==== Extracted text
I read about Dr Khan’s death this morning. What a brave and dedicated human being. Surely the epidemic will wear itself out soon. Very scary. I do agree that the western world has a ‘couldn’t really care’ attitude generally. as long as it doesn’t affect our comfortable existence. We are a selfish lot. I am pleased that Rosalie, Caroline and whoever the other person from Nt is, are coming to the end of their experience in Sierra Leone. I pray that they and you will stay safe.
========
==== Available data
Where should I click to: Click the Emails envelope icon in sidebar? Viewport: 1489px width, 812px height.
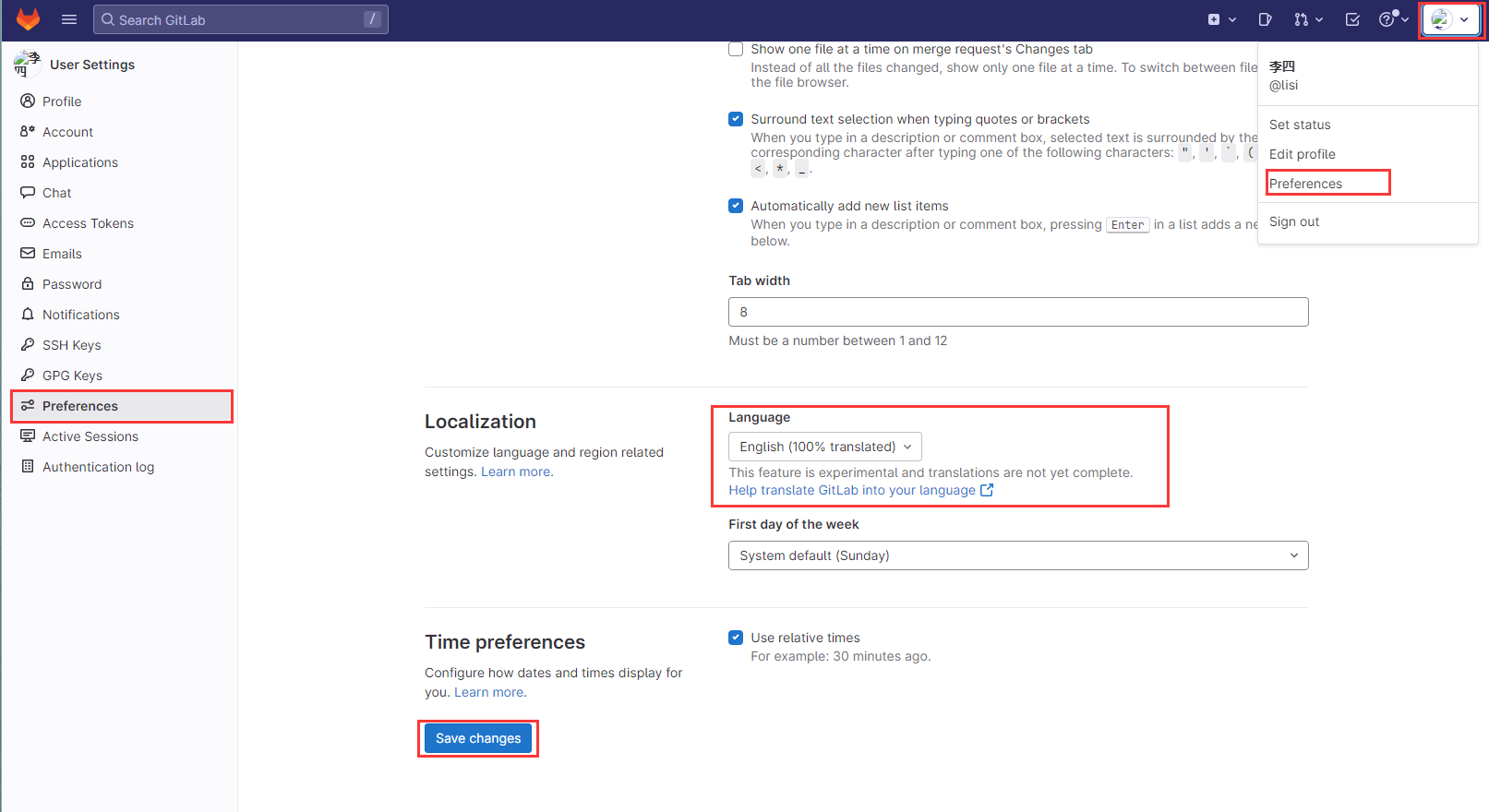point(28,254)
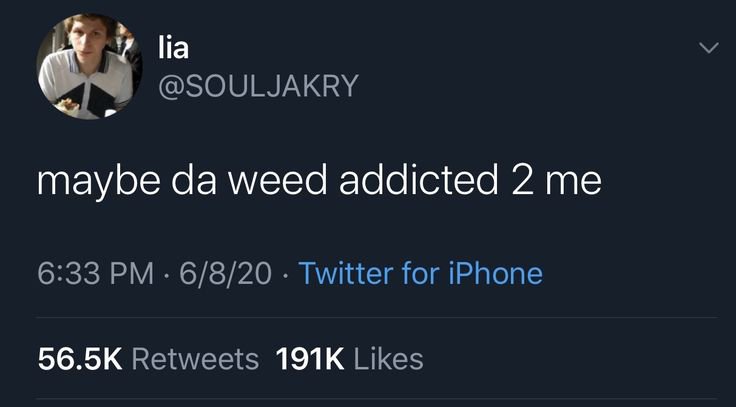
Task: Open the @SOULJAKRY handle
Action: [258, 86]

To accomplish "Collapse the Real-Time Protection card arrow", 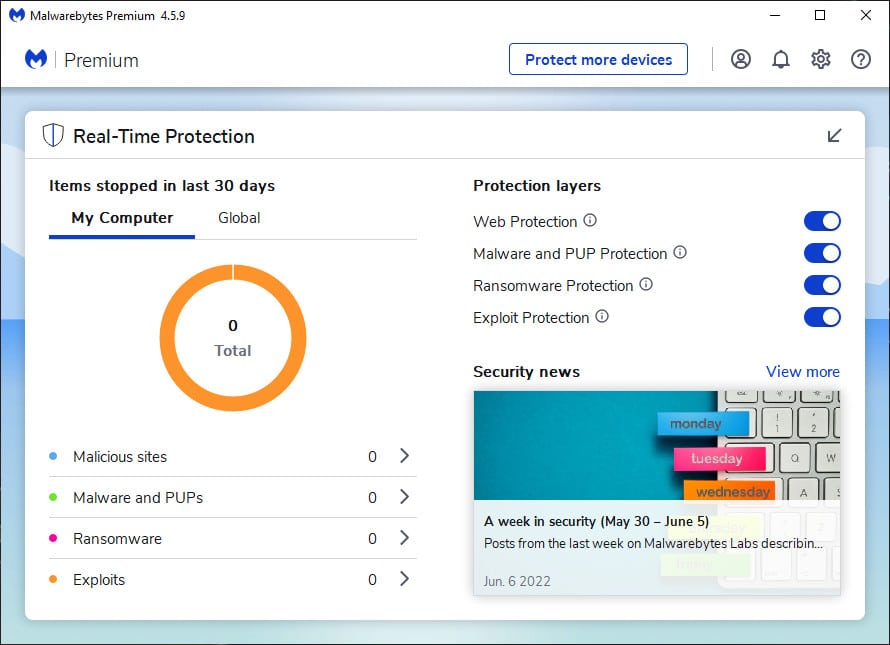I will click(834, 135).
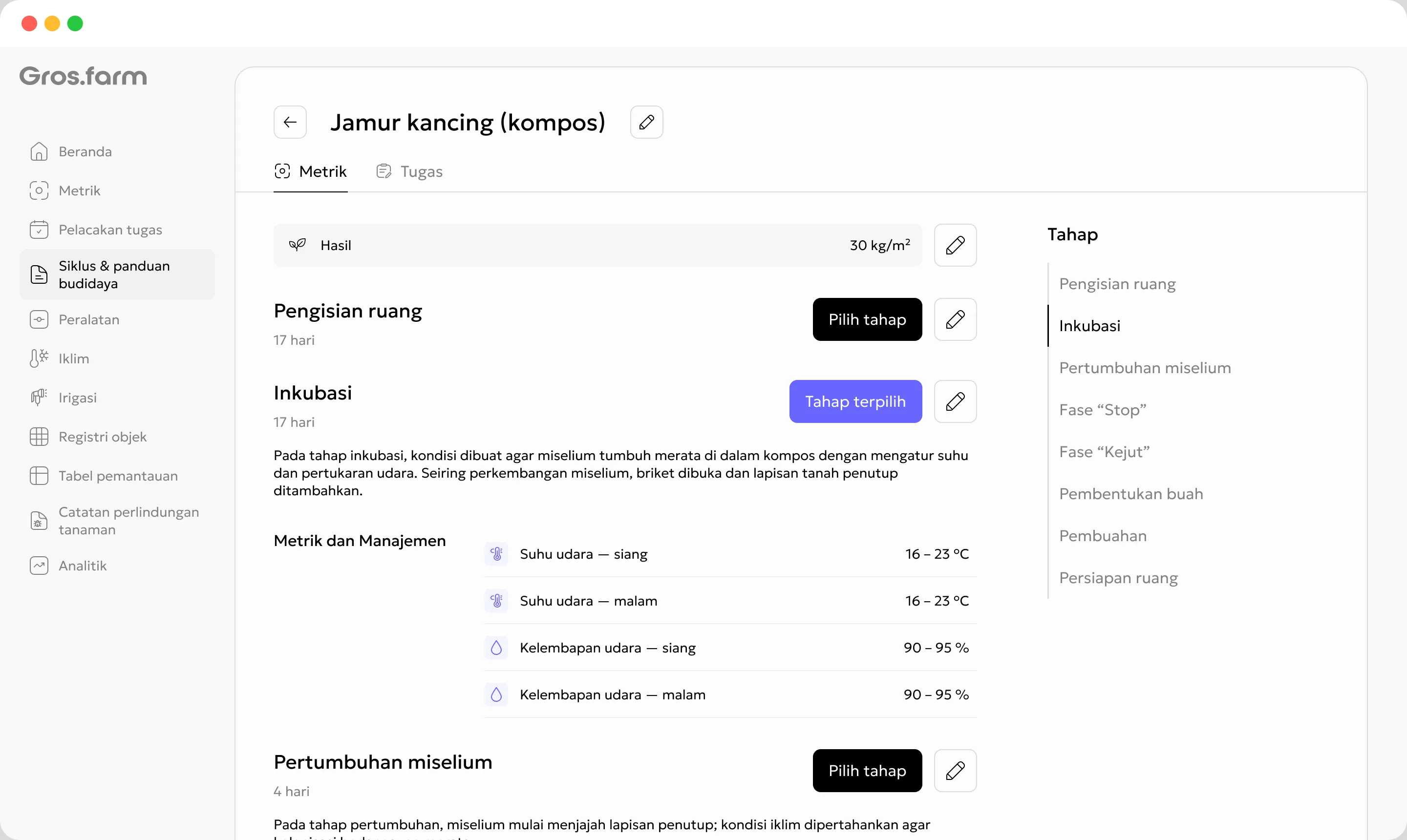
========
Exercise A = Reproduce the passage about Dr Khan's death word for word, between "I read about" and "will stay safe.", inclusive.
Exercise B = According to the passage about Dr Khan's death, in which country are Rosalie, Caroline and the other person coming to the end of their experience?

Solution A =
I read about Dr Khan’s death this morning. What a brave and dedicated human being. Surely the epidemic will wear itself out soon. Very scary. I do agree that the western world has a ‘couldn’t really care’ attitude generally. as long as it doesn’t affect our comfortable existence. We are a selfish lot. I am pleased that Rosalie, Caroline and whoever the other person from Nt is, are coming to the end of their experience in Sierra Leone. I pray that they and you will stay safe.

Solution B = Sierra Leone.